AKIRA 欧州法人の「LDHヨーロッパ」ではガールズグループを育成したり、僕が役員でもある米国法人「LDH USA」はロサンゼルスとニューヨークにダンス学校を構えたりしています。海外でLDHが築き上げてきたことを紹介すると、「お前らは一体、何者?」と驚かれるんです(笑)。自分たちはただダンサーというだけでなく、360度ビジネスなどバックボーンにこれだけ大きなものがあるのは武器。“メイド・イン・LDH”の精神で知らない世界にチャレンジしたいですね。
── プライベートでは昨年、台湾の女優・林志玲(リン・チーリン)さんと結婚しました。
AKIRA 結婚したことで、家族を持つことの責任が人としてもう一段成長させてくれ、表現の幅や伝えたいメッセージは大きくなりましたね。夫婦でミュージックビデオ2曲に特別出演したのは、楽曲のメッセージでもある「人間愛」をシェアしたいと思ったから。それは、海外での活動の中で感じたことでもあり、夫婦で表舞台に登場するのは日本ではなかなか見慣れない光景かもしれませんが、それを超えるような温かい、熱いメッセージをファンの皆さんに届けられたと思っています。
── これからの新しいエンタメの形とは?
AKIRA コロナ禍の中でスマートフォンのアプリなどオンラインの需要が増えました。そうした環境の変化とともに、世の中が必要とするものも変わっていきます。自分たちが届けるエンタメも一つの形に執着するのではなく、時代に合わせてアプローチすることが大切だと思っています。そこにヒントや可能性が埋まっているはずなので、下ばかり向くのではなく、今だからこそファンの人たちに楽しんでもらえることをたくさん考えたいですね。
(本誌初出 グループを一丸に=EXILE AKIRA EXILEパフォーマー/805 20200825)
●プロフィール●
エグザイル・アキラ(本名・黒澤良平)
1981年8月生まれ、神奈川県出身。高校卒業後、クラブイベントに出演中、EXILEメンバーの目に留まる。
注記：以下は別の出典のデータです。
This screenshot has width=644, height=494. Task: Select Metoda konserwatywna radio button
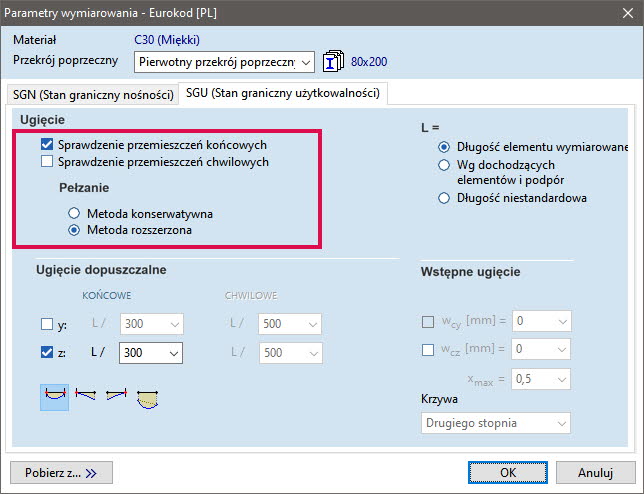click(74, 213)
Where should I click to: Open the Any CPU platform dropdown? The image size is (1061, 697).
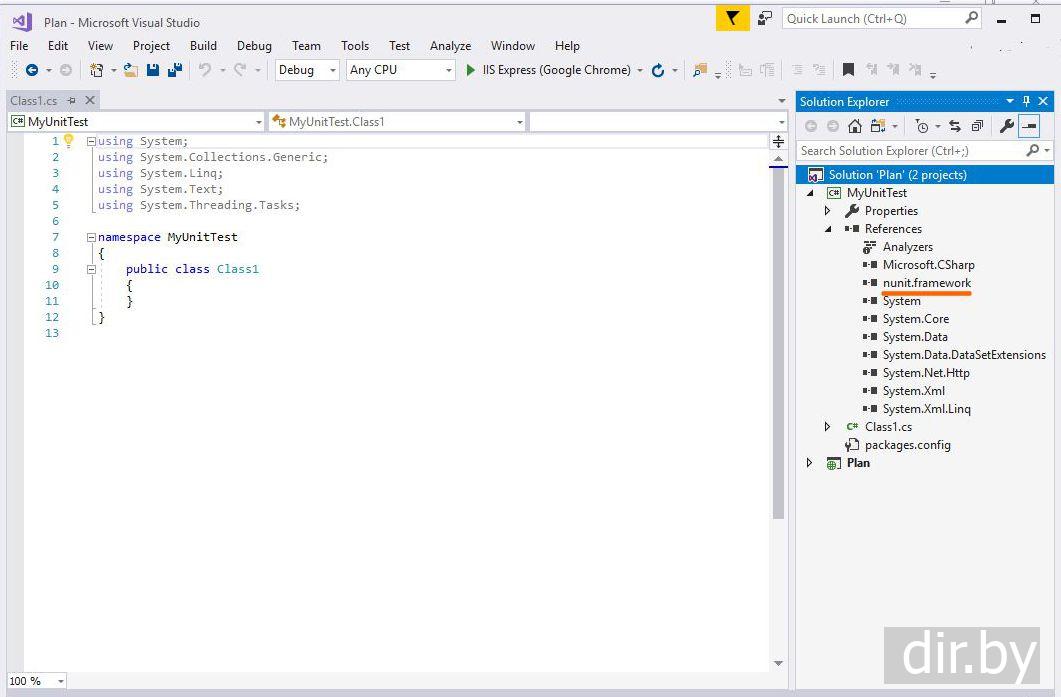400,70
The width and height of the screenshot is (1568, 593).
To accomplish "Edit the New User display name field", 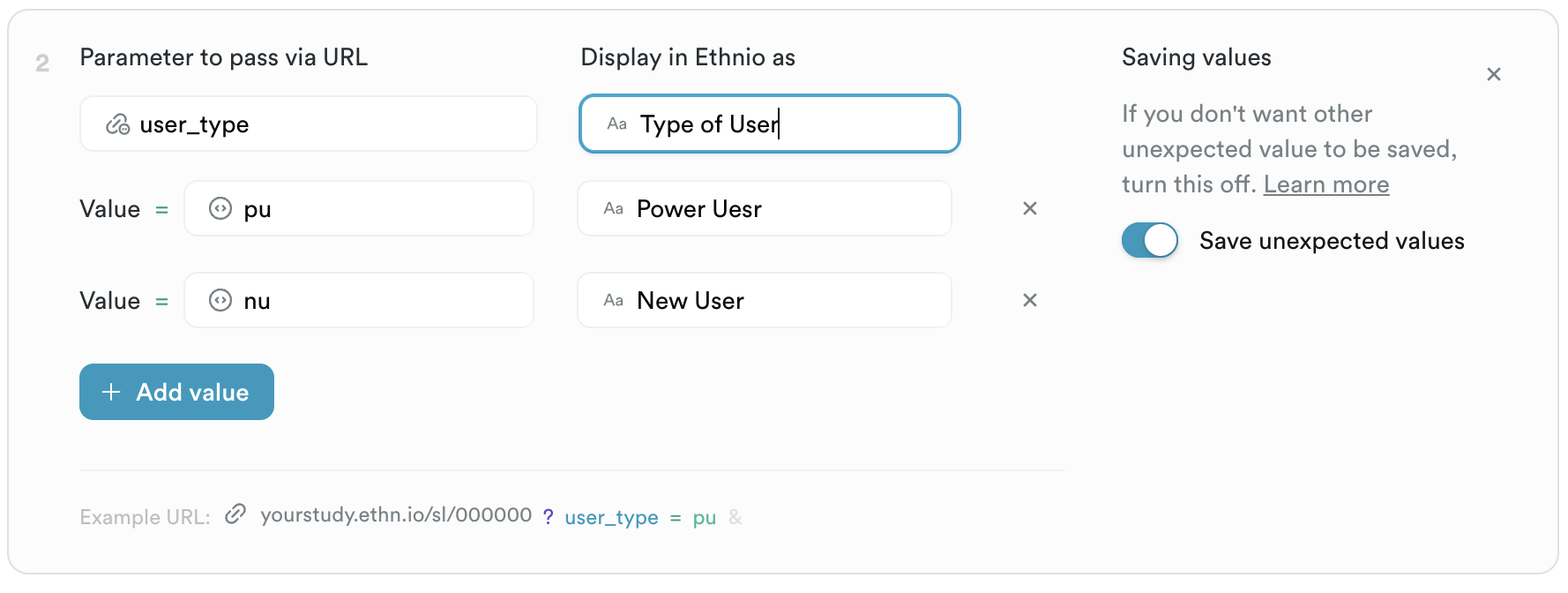I will click(x=794, y=301).
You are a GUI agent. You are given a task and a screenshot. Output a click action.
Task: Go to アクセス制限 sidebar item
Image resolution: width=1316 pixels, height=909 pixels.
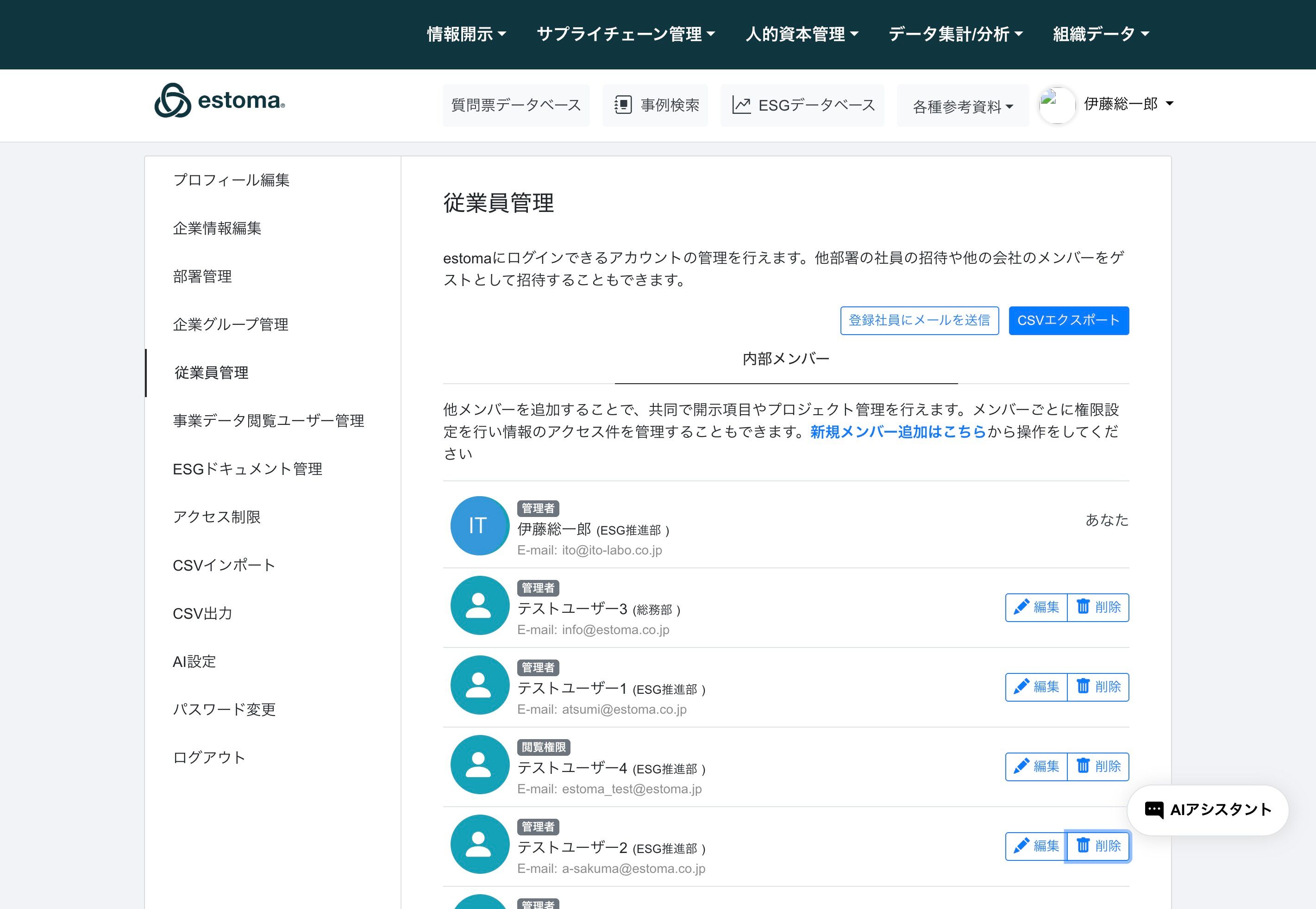[x=217, y=517]
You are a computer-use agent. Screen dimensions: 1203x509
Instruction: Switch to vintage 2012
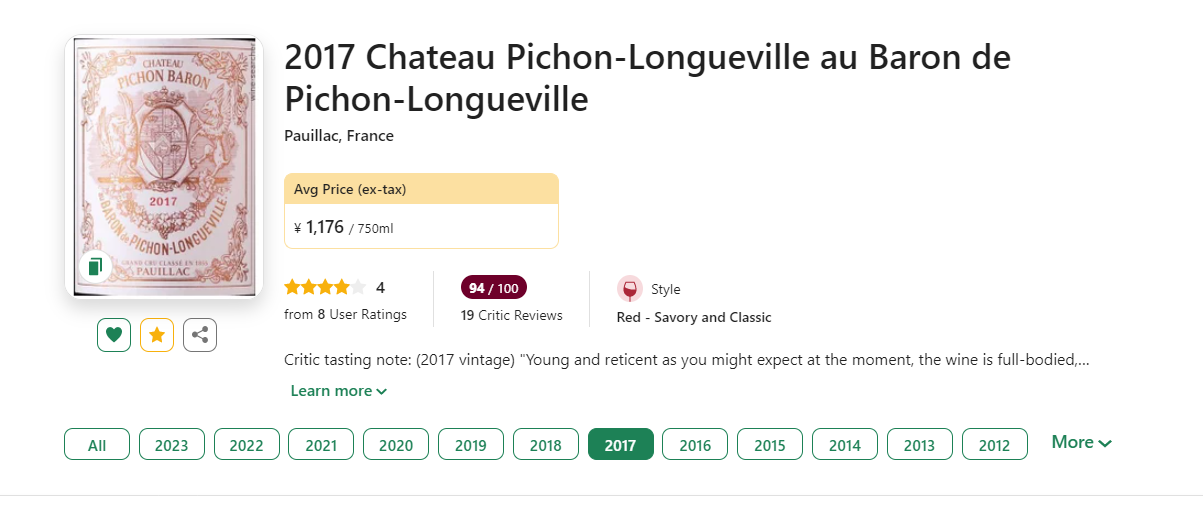(994, 445)
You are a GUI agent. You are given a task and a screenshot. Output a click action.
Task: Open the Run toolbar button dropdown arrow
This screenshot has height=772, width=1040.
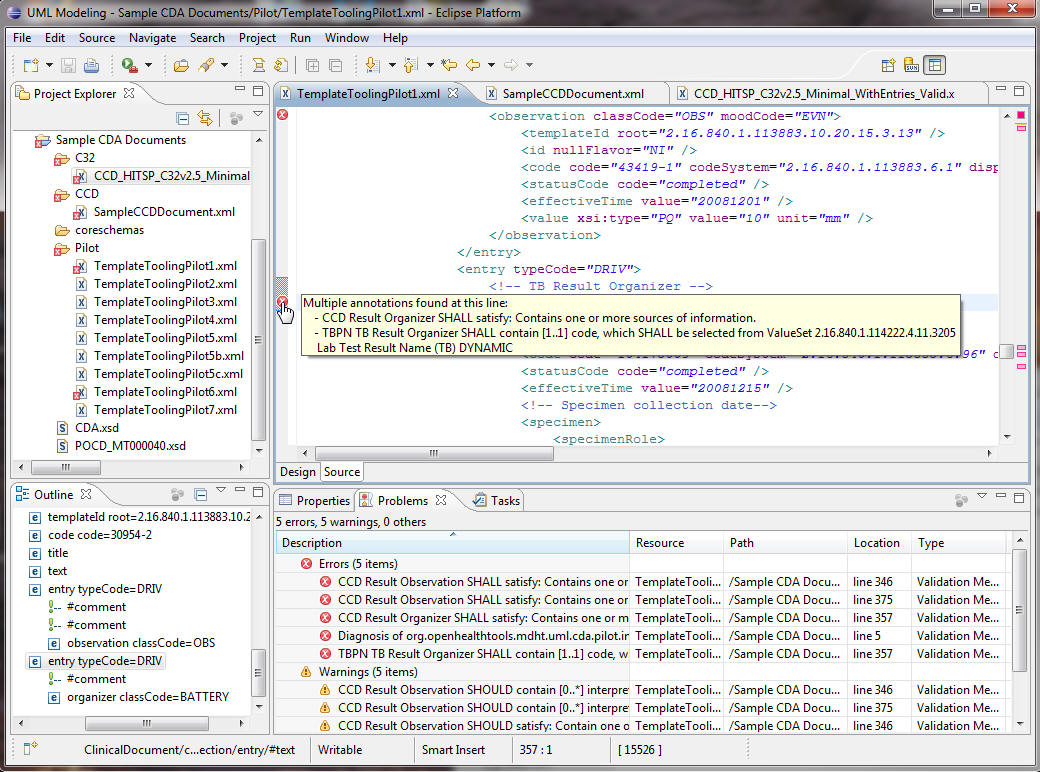point(148,66)
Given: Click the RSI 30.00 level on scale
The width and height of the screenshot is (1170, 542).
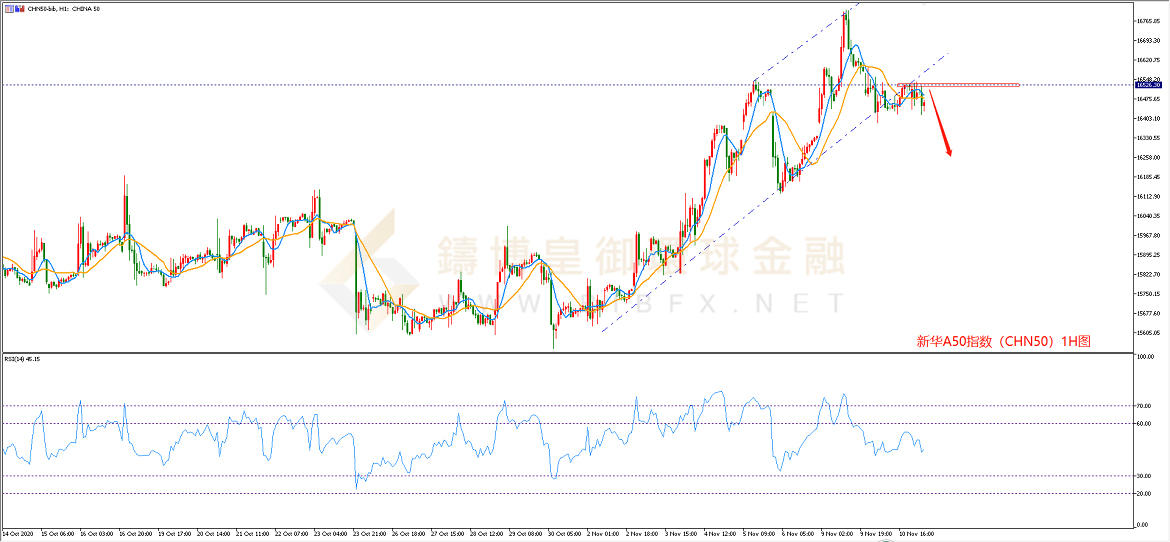Looking at the screenshot, I should (x=1143, y=476).
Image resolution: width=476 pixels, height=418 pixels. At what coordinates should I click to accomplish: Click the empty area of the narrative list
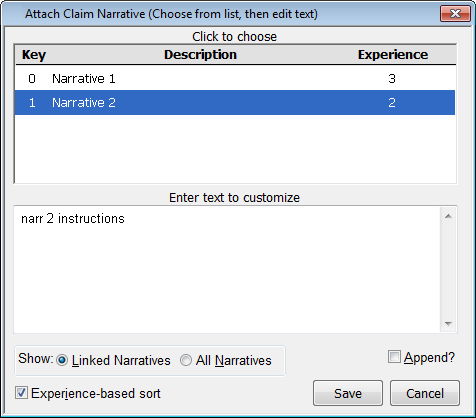point(235,149)
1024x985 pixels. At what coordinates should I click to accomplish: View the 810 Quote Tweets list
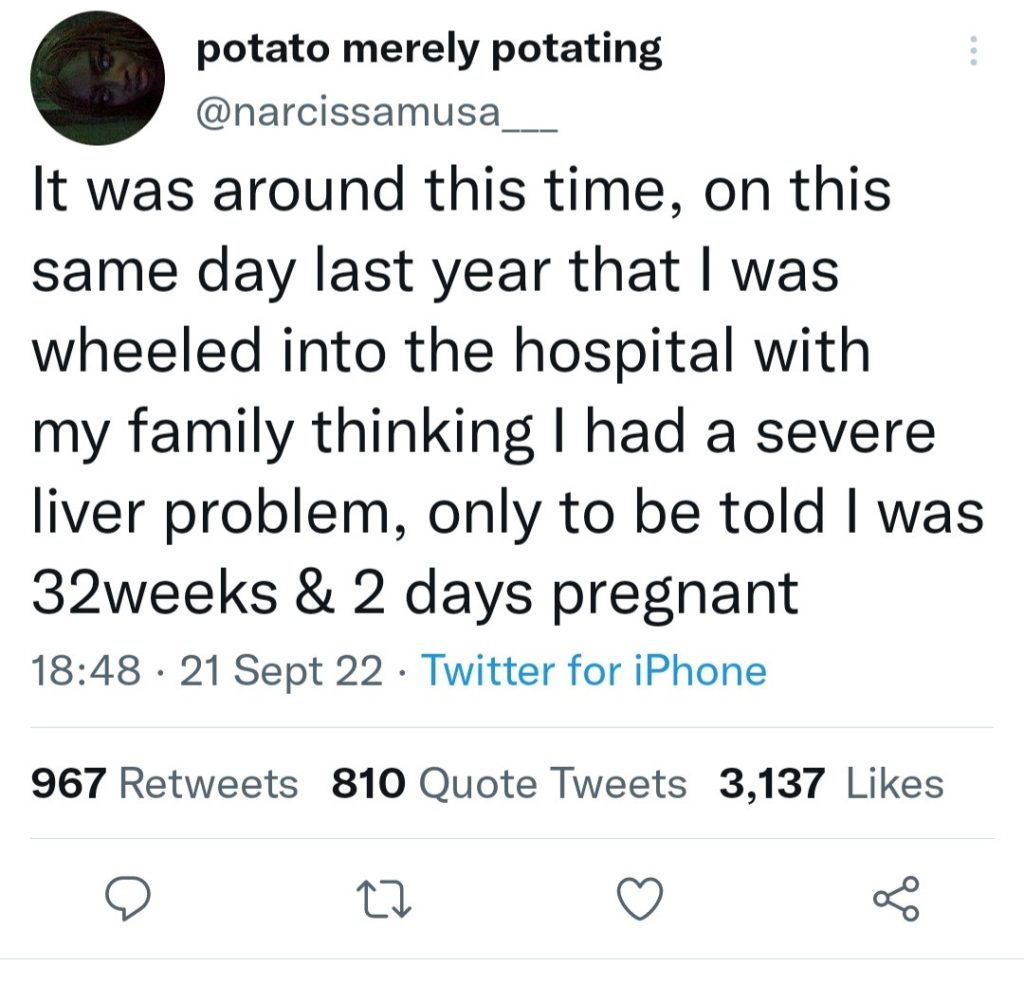tap(509, 783)
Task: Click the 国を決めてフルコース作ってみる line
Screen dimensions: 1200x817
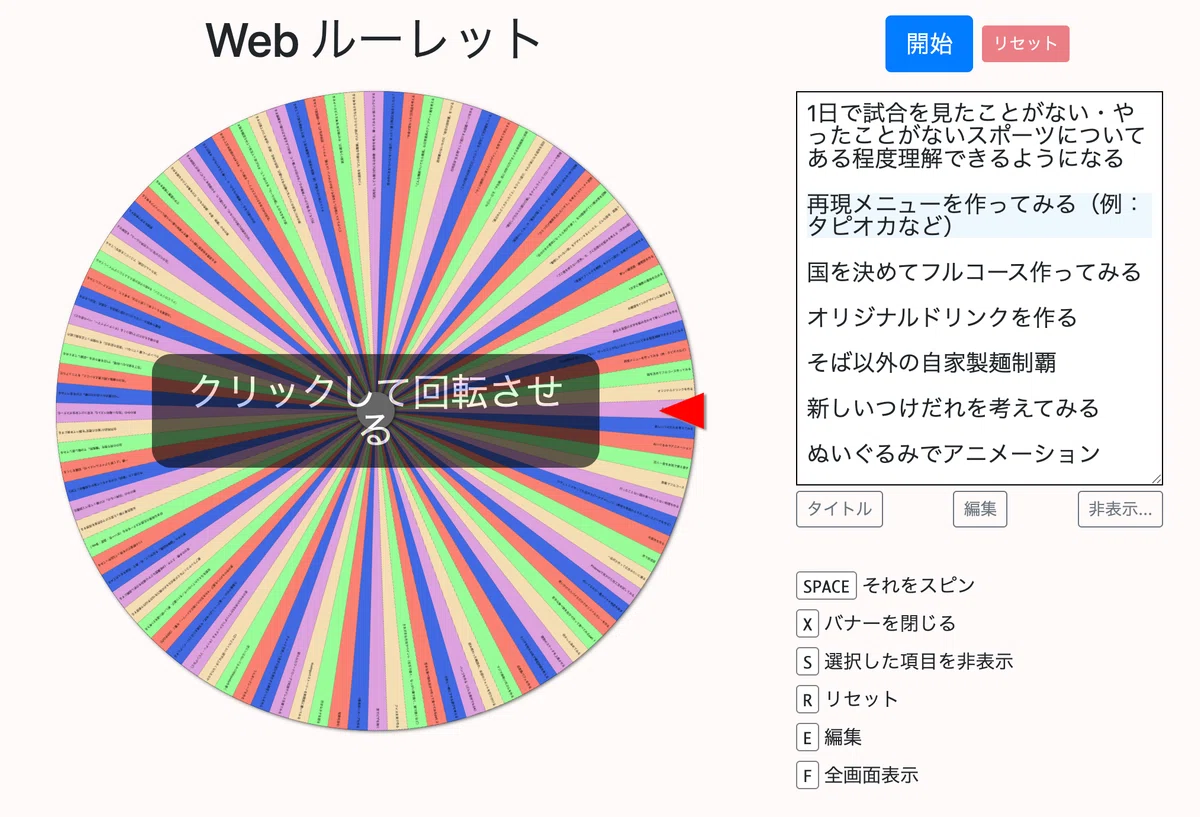Action: [x=974, y=272]
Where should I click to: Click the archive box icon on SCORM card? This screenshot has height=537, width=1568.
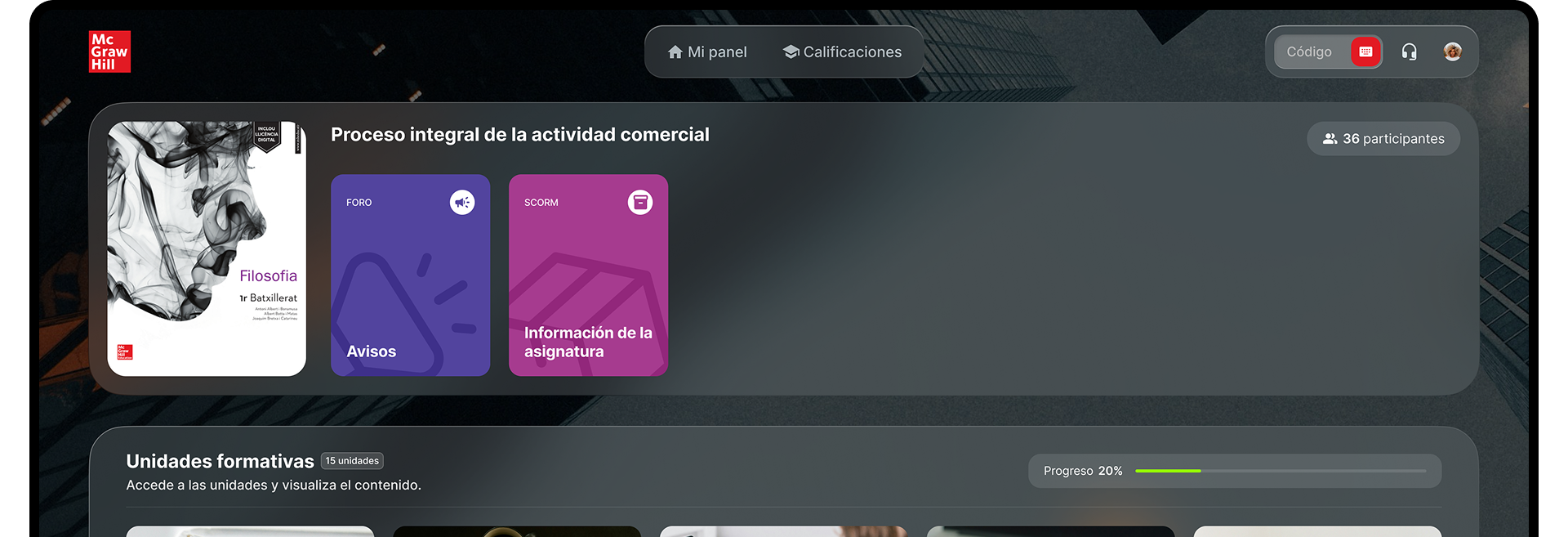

2003年からEXILEの所属事務所「LDH」のダンススクールEXPGのインストラクター。06年EXILEメンバーとなる。パフォーマーの活動に加え、俳優としても活躍。17年にはラルフローレンのアンバサダーにアジア人で初めて就任、19年にはグローバルモデル、アンバサダーとして世界の顔となった。著書に『THE FOOL 愚者の魂』(毎日新聞出版)。